WHAT YOU HAVE TO DO:
Rewrite the records from the line with "723x824 pixels. At" through the end of the records, requests included, and offset every number in the answers by 79, both the click coordinates and the image resolution figures. Leave the pictures out.

[Screen-element location records]
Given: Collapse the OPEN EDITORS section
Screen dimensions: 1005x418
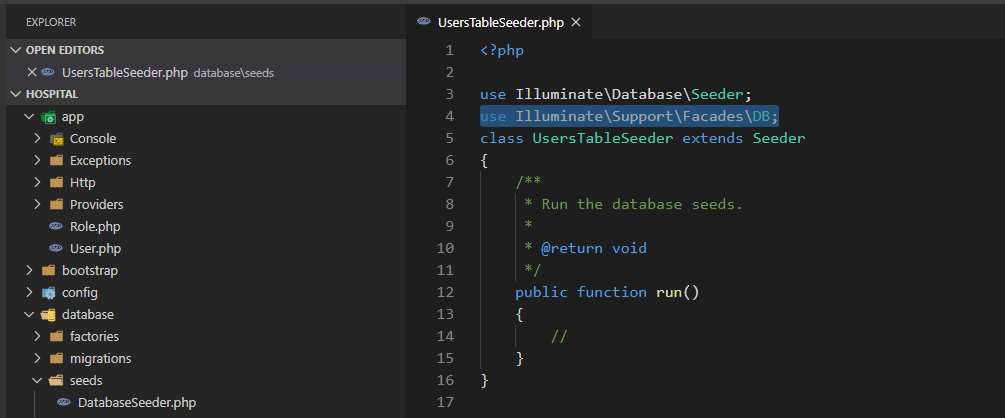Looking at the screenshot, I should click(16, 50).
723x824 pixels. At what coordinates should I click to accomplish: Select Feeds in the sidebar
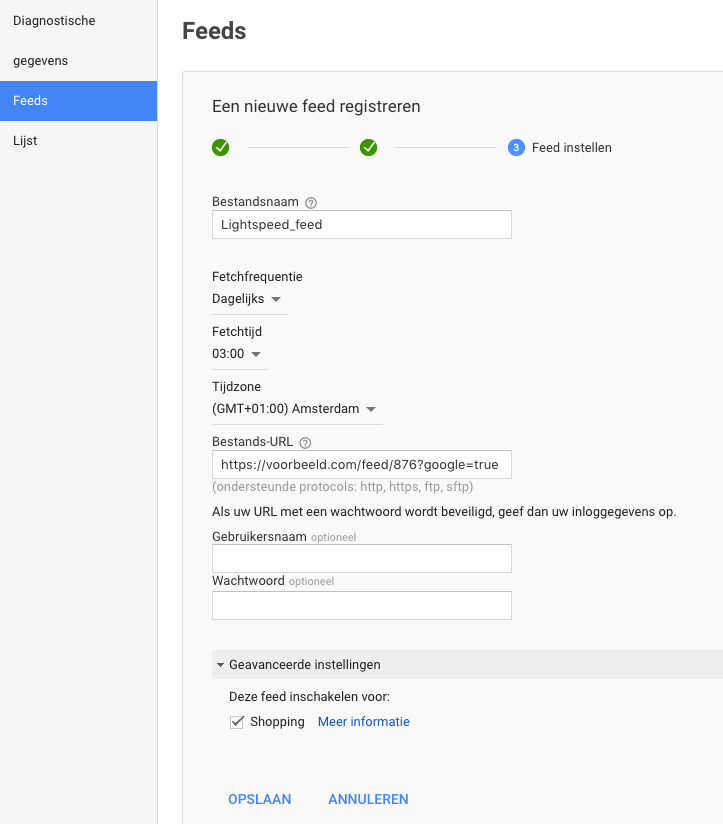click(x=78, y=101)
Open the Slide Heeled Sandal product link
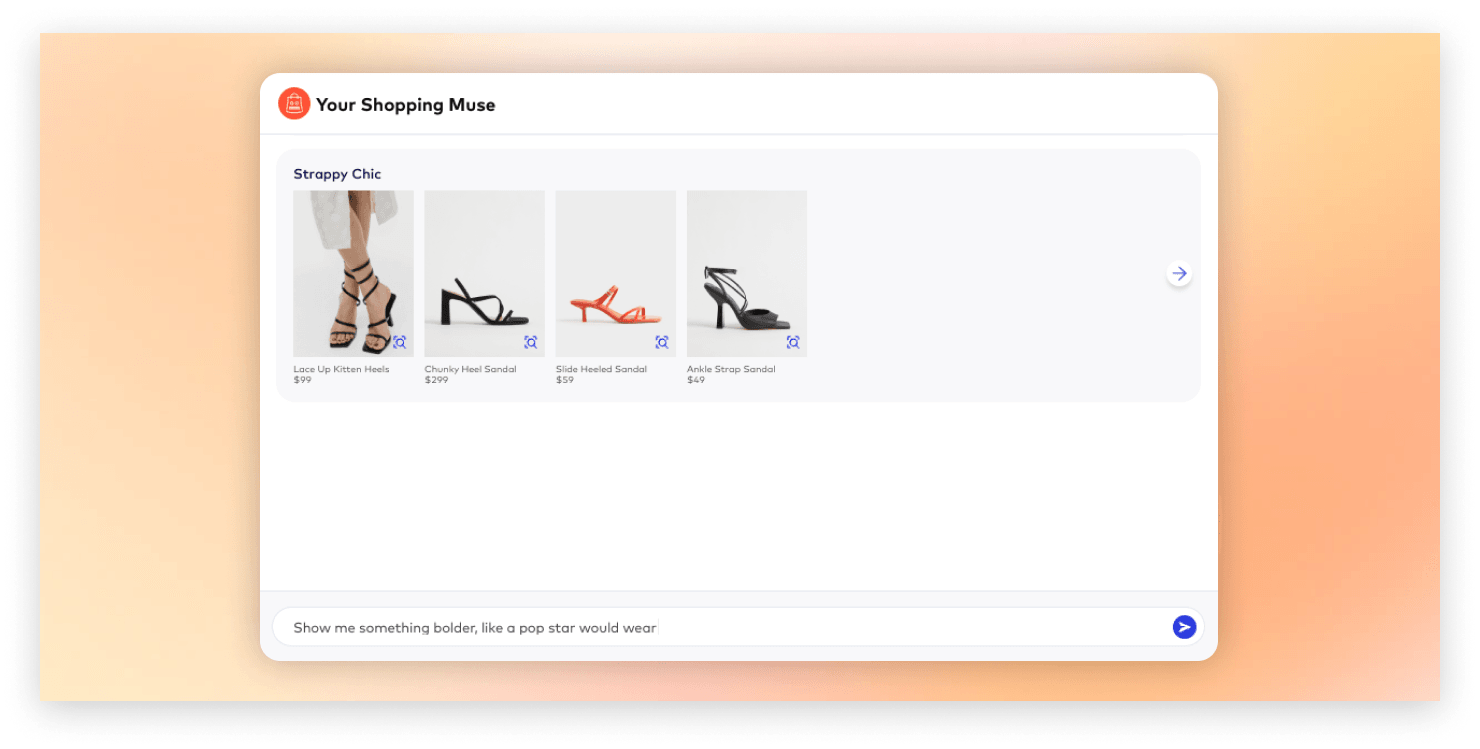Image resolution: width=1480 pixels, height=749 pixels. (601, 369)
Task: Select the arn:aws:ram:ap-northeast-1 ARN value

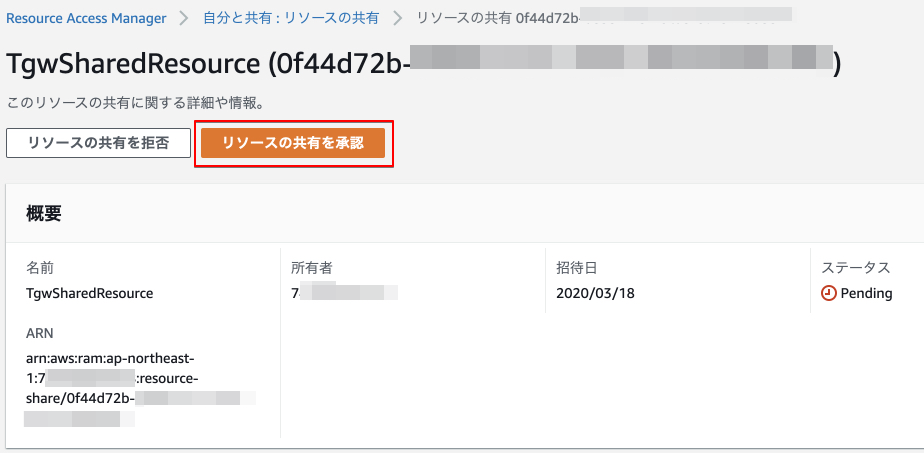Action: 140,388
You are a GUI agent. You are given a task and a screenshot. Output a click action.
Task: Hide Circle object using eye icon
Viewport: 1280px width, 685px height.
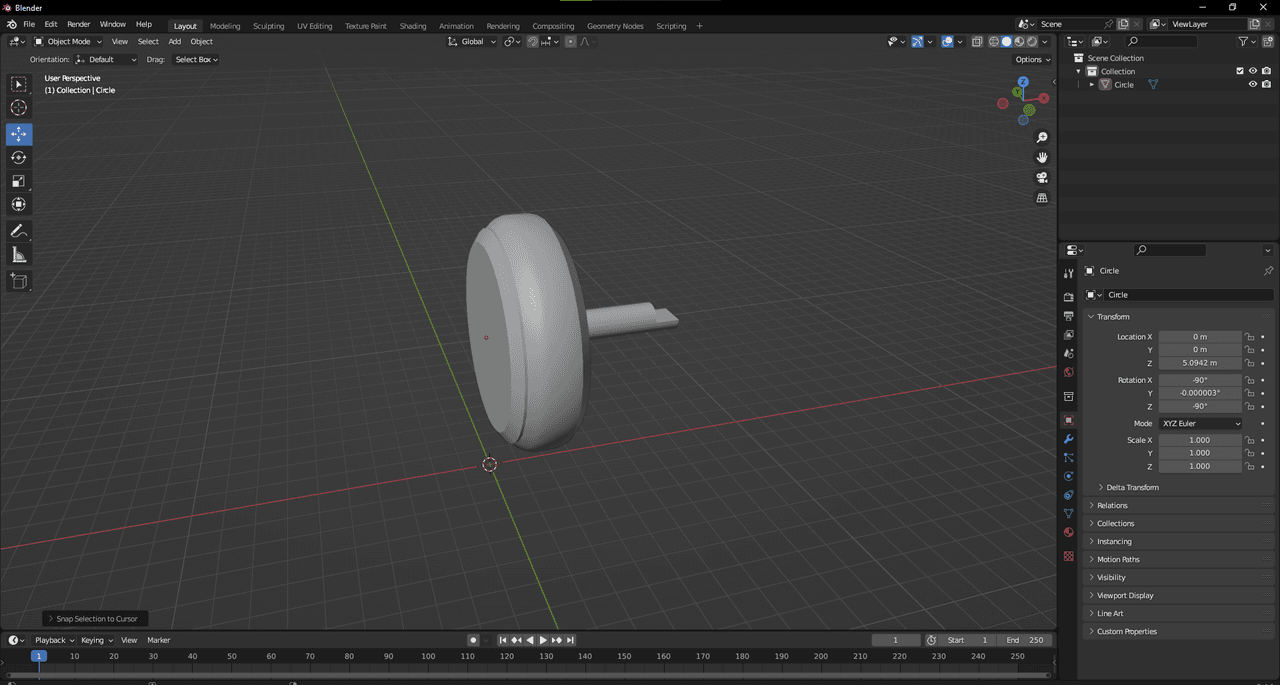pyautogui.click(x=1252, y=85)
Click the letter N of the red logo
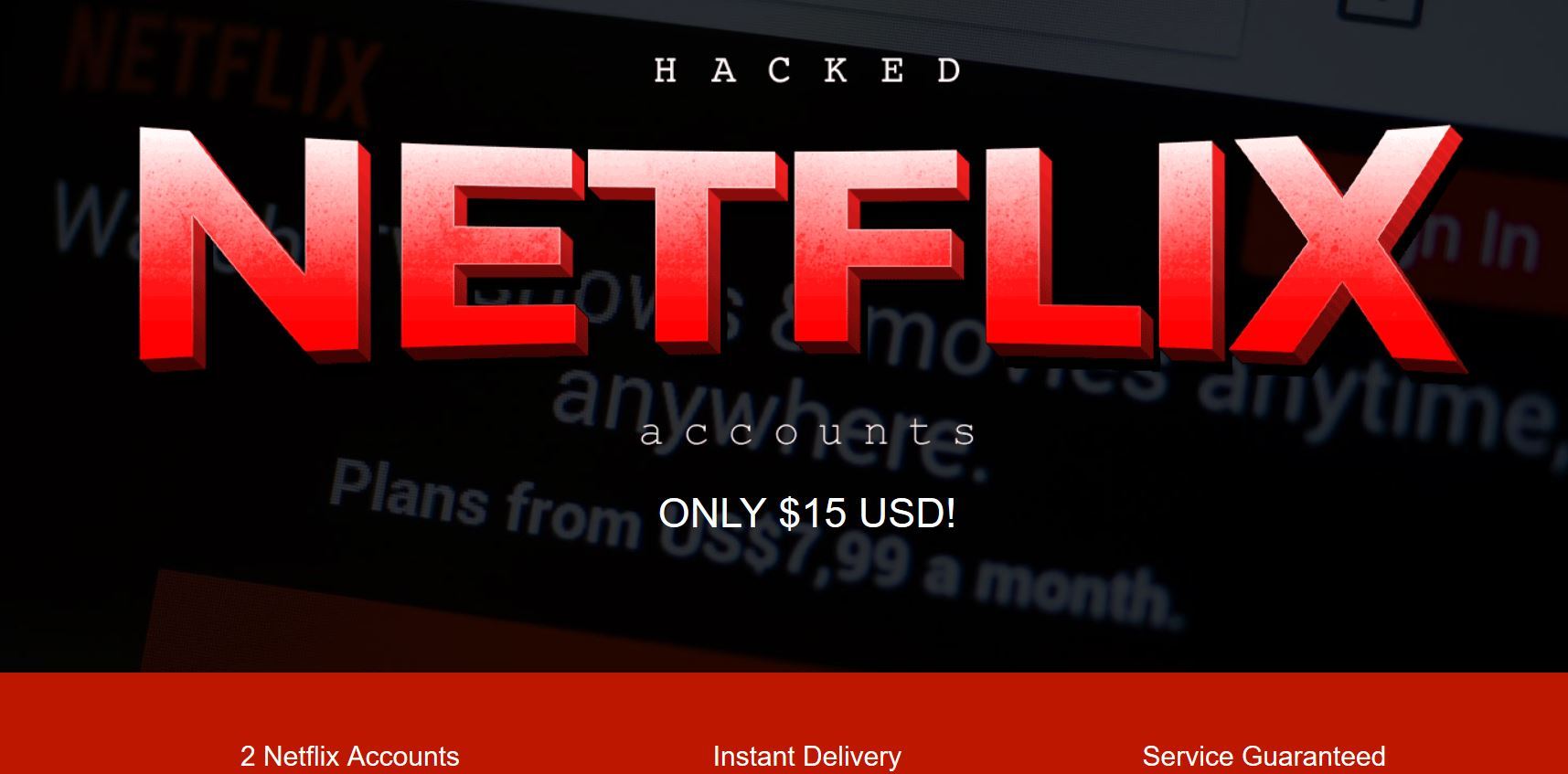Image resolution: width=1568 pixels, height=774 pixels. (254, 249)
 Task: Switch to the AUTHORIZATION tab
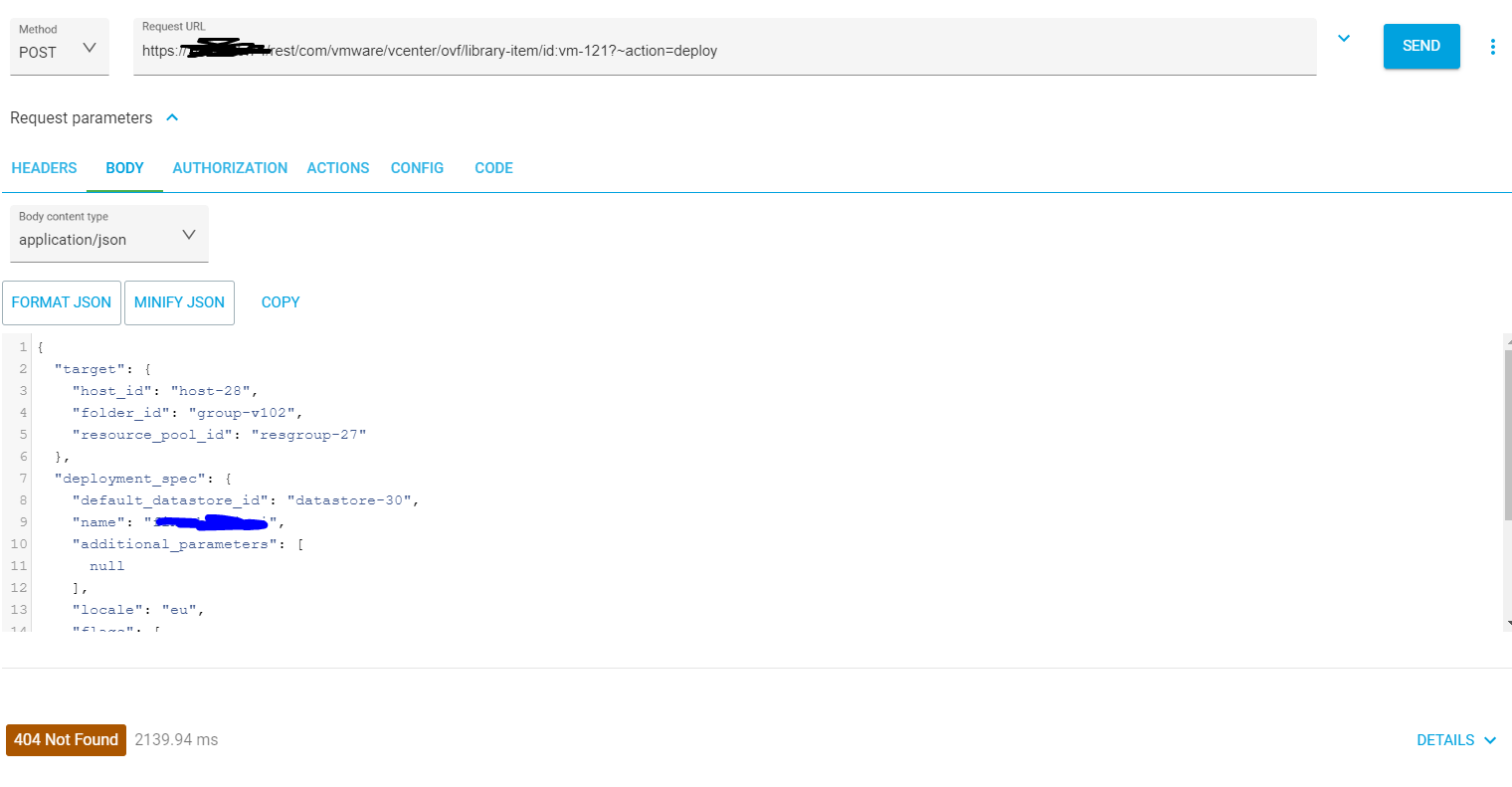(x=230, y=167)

RESPONSE BELOW:
723x824 pixels. At what coordinates should I click to accomplish: Select Feeds in the sidebar
click(x=157, y=180)
Open the Slide Heeled Sandal product link
Image resolution: width=1559 pixels, height=828 pixels. (680, 448)
Task: Select the arn:aws:ram:ap-northeast-1 ARN value

Action: 219,467
You are a GUI agent. You are given a task and a screenshot. Output a click action.
Task: Hide Circle object using eye icon
Viewport: 1280px width, 685px height.
pyautogui.click(x=1331, y=164)
Click the letter N of the red logo
Image resolution: width=1647 pixels, height=853 pixels. (333, 328)
 Task: Switch to the AUTHORIZATION tab
(x=309, y=246)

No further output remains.